From the start, much to his and to his parents’ credit, this Jewish man vowed that he would never marry a non-Jewish woman. My family and I, too, had similar feelings (although to a lesser degree) about marrying outside our people. We nonetheless dated. And during our four-year courtship, we once went our separate ways for about six months. Then one day, quite accidentally, we ran into each other and we quickly picked up where we had left off. The rest is history. That old Jewish saying that it was “bashert” (meant to be) fits us to a T, and I don’t mean green tea.

Although I had not yet converted to Judaism, we were married under a chuppah (Jewish wedding canopy) in Chinatown, joined together by a Reform rabbi. While conversion to Judaism was not a condition of marriage, my husband suggested that I take a sixteen-week course at a local temple called “Introduction to Judaism”–which I did, and he accompanied me to the classes. Shortly before the birth of our first child, I inquired of my rabbi as to the child’s eventual standing in the eyes of the Jewish community. He informed me that if I were not Jewish, then my child would be in limbo. In view of this, and given what I had learned about Judaism from my studies, and having lived with a Jew for two years now, I came to the conclusion that I was ready to convert and I did so a couple of months before our son was born.

Shortly after my conversion, my husband and I, along with both sides of the family, celebrated our first Jewish lifecycle event; the bris of our first born. We have been fortunate that this was followed by many other Jewish lifecycle events. Our second son was also welcomed into the Jewish community with some wine and a snip, and all three of our children celebrated their B’nai Mitzvot at the synagogue where my husband and I have been active members for thirty years. We are already anticipating two more simchas (joyous occasions) there in the near future: the B’not Mitzvot of our two granddaughters.
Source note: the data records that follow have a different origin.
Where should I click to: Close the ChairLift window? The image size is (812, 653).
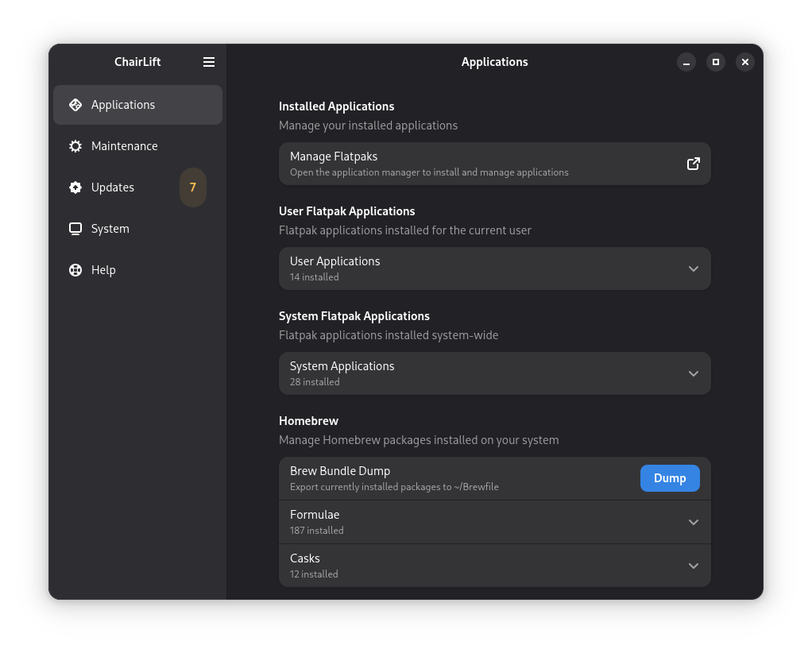click(744, 62)
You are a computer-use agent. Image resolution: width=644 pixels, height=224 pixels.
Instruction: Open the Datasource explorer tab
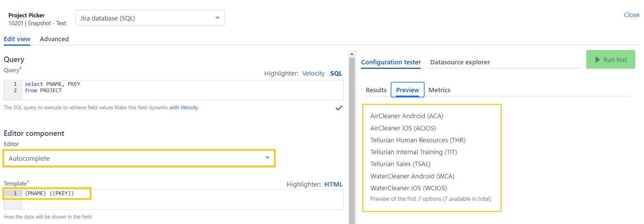pyautogui.click(x=460, y=62)
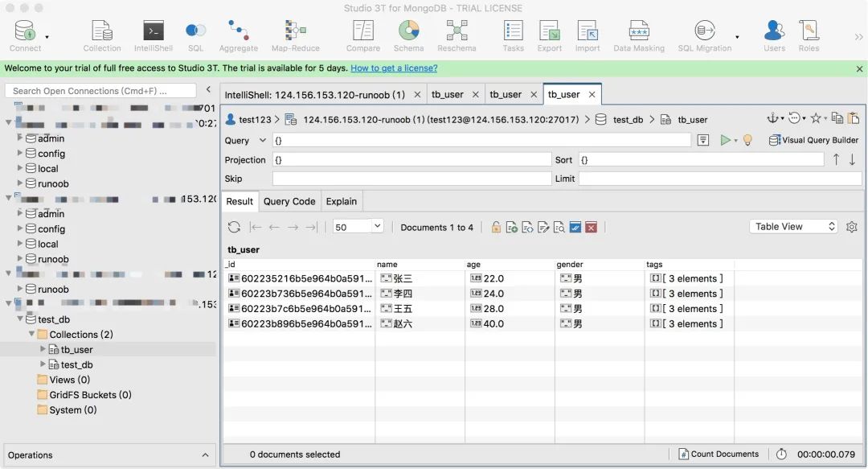The width and height of the screenshot is (868, 469).
Task: Click the Export toolbar icon
Action: tap(549, 36)
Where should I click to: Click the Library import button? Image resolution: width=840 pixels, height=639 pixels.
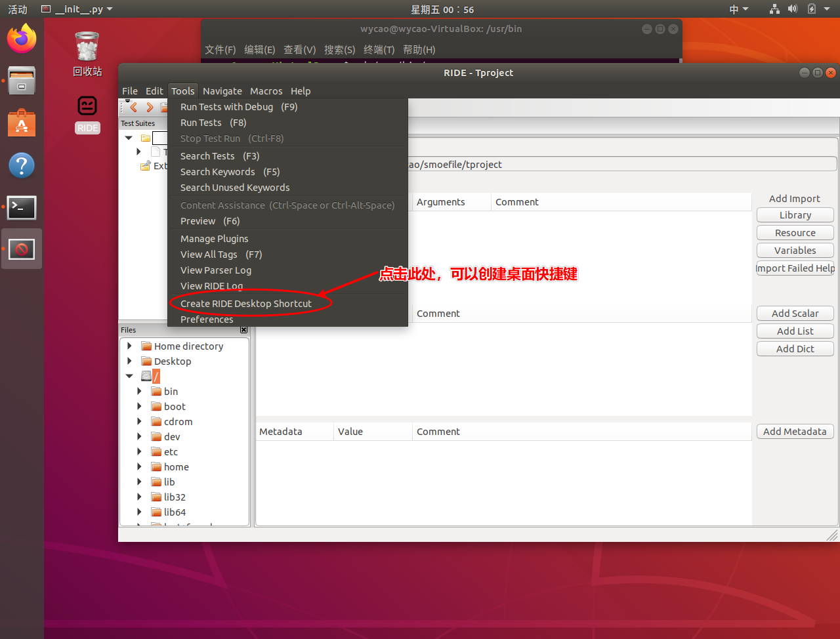(x=795, y=215)
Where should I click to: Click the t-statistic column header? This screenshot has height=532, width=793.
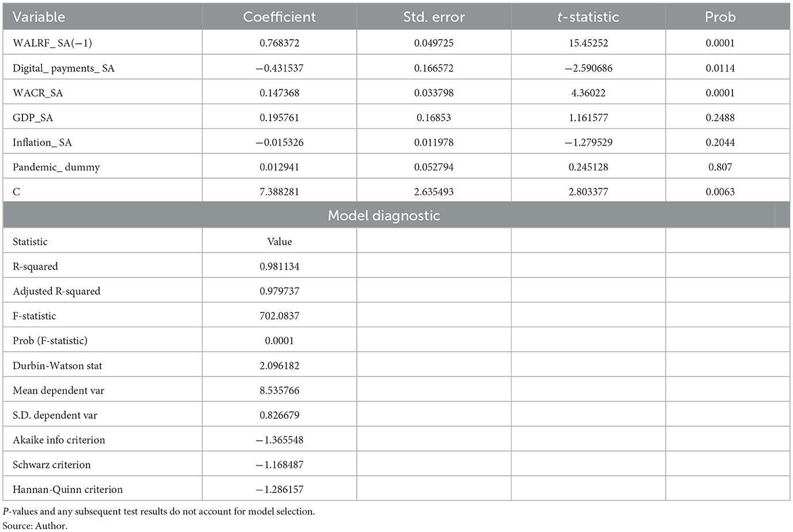click(x=588, y=17)
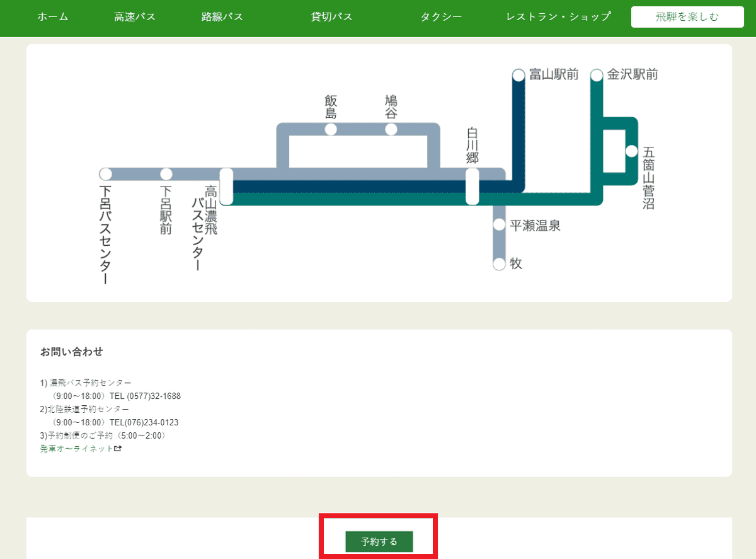The width and height of the screenshot is (756, 559).
Task: Select the 五箇山菅沼 station marker
Action: pyautogui.click(x=632, y=150)
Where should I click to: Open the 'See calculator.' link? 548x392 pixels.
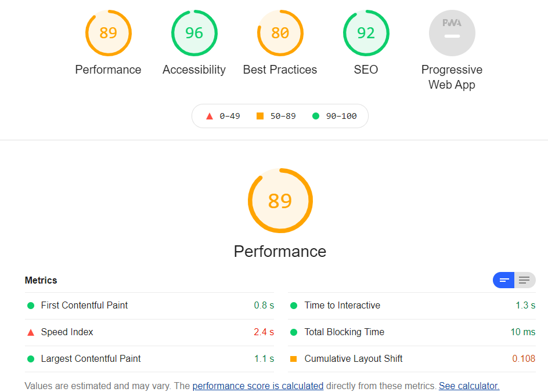[x=469, y=386]
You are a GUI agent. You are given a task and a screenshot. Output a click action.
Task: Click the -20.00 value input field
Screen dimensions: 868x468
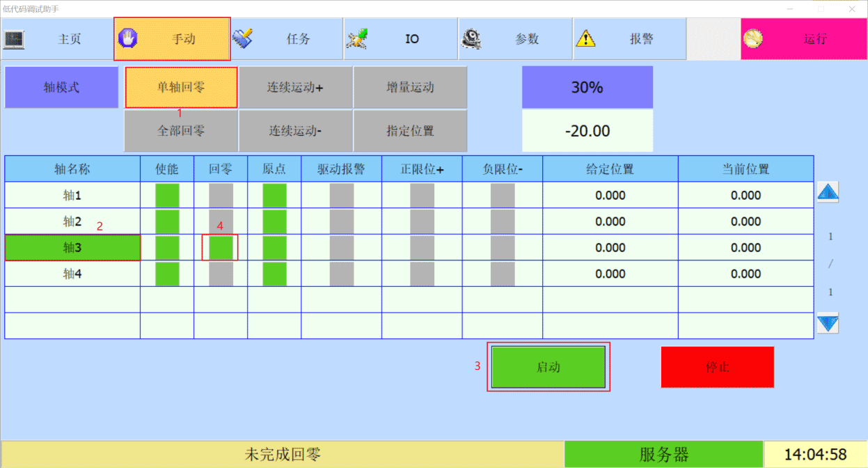587,131
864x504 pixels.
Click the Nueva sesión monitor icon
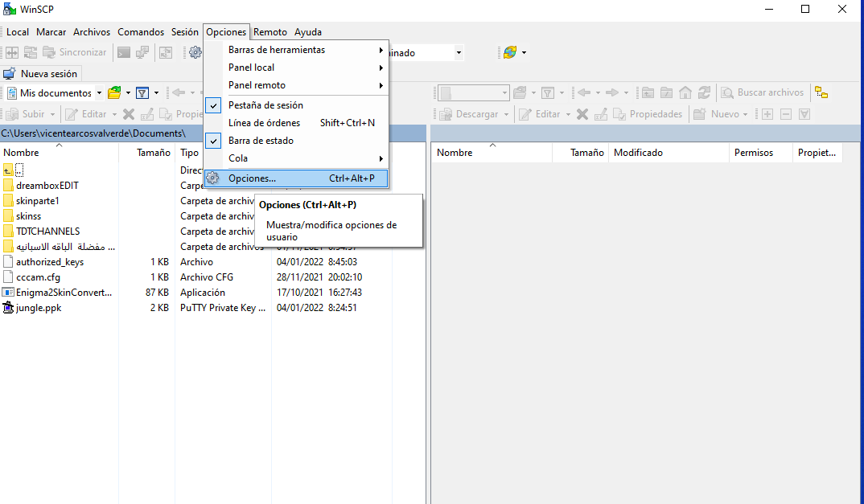pyautogui.click(x=10, y=73)
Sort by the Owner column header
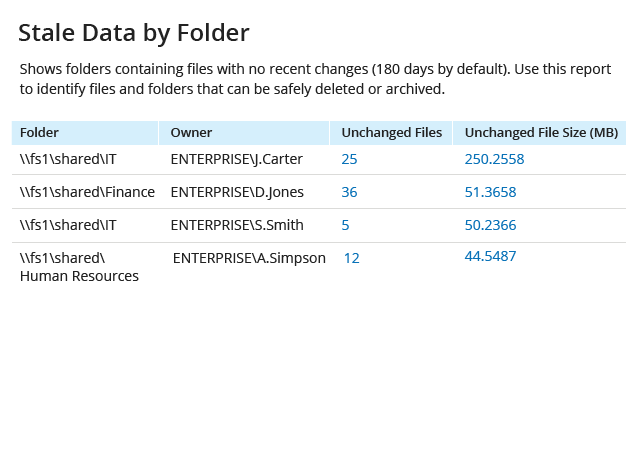 (191, 133)
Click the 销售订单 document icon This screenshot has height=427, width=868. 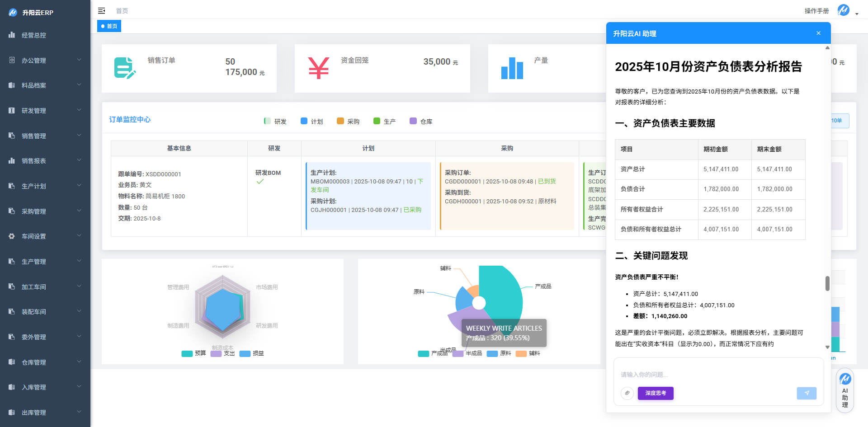[124, 68]
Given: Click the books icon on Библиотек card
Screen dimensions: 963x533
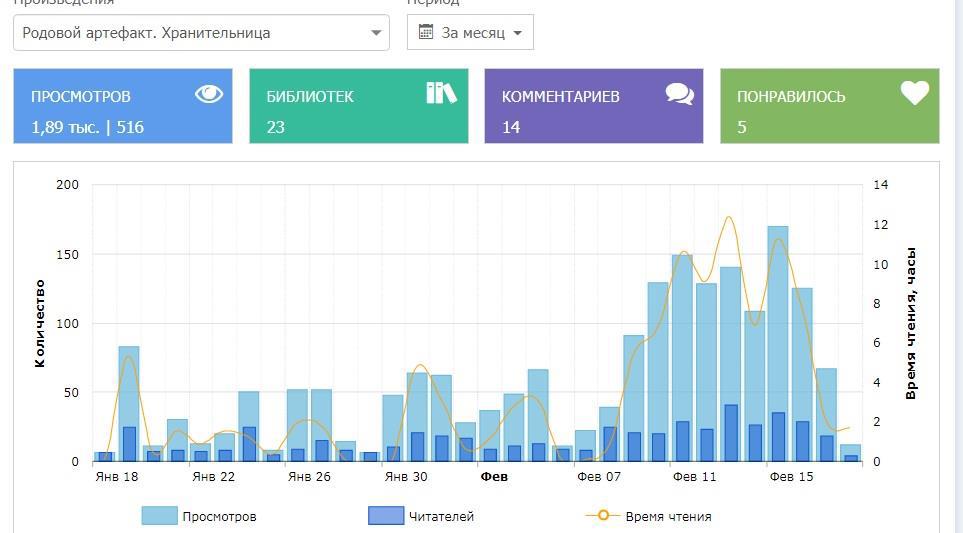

These celebrations were totally inclusive of my Chinese family, all of whom anticipated and participated with the same great joy and happiness as our Jewish family. And in a nod to the two cultural backgrounds in our families, the B’nai Mitzvot evening festivities took place in the setting of my youth–restaurants in Chinatown.

Our home has been one enthused with living the “Jewish way,” from the holidays we celebrate to our involvement in the community. In sync with our children’s education at various institutions (nursery school at the JCC, Talmud Torah at the synagogue, Hebrew high school in the greater Los Angeles area), my husband and I have been actively involved there, often serving in leadership positions. In fact, “our” Center (as we’ve come to call the local JCC) awarded me the “Man of the Year” award (this was in the days when “Man” meant the highest honor).

As for celebrating the holidays, our children and grandchildren also participate in the celebrations of our extended family, which include Chinese New Year and Christmas. But they know without a doubt that the latter is their relatives’ celebration, not ours. And so the “December Dilemma” has never been an issue in our home. Hanukkah is happily celebrated with the lighting of the menorah, eating latkes, playing dreidles and eating chocolate Hannukah gelt–not to mention discussing the meaning of the holiday. In keeping with the tradition and meaning of Hanukkah, we do not give them presents. But we do, however, “allow” them to receive Christmas gifts from their Chinese family in acknowledgment of the relatives’ celebration. They have been taught to respect, and allowed and encouraged to participate in, what is not a Jewish tradition, holiday, or event.

Perhaps one of the reasons for the success of our relationship is that I came into the picture without any religious upbringing and therefore did not have to choose between two religions. I was raised in a “secular” Chinese household–doing the right thing, getting an education, and maintaining strong family ties.

Bottom line, love and respect who you are and respect others not like you. It worked for us and is still working.

About Nadine Soo-Hoo Levy

Nadine Soo-Hoo Levy was born, raised and still lives in Los Angeles. She has been intermarried for forty years, and has three children, two granddaughters, and a husband.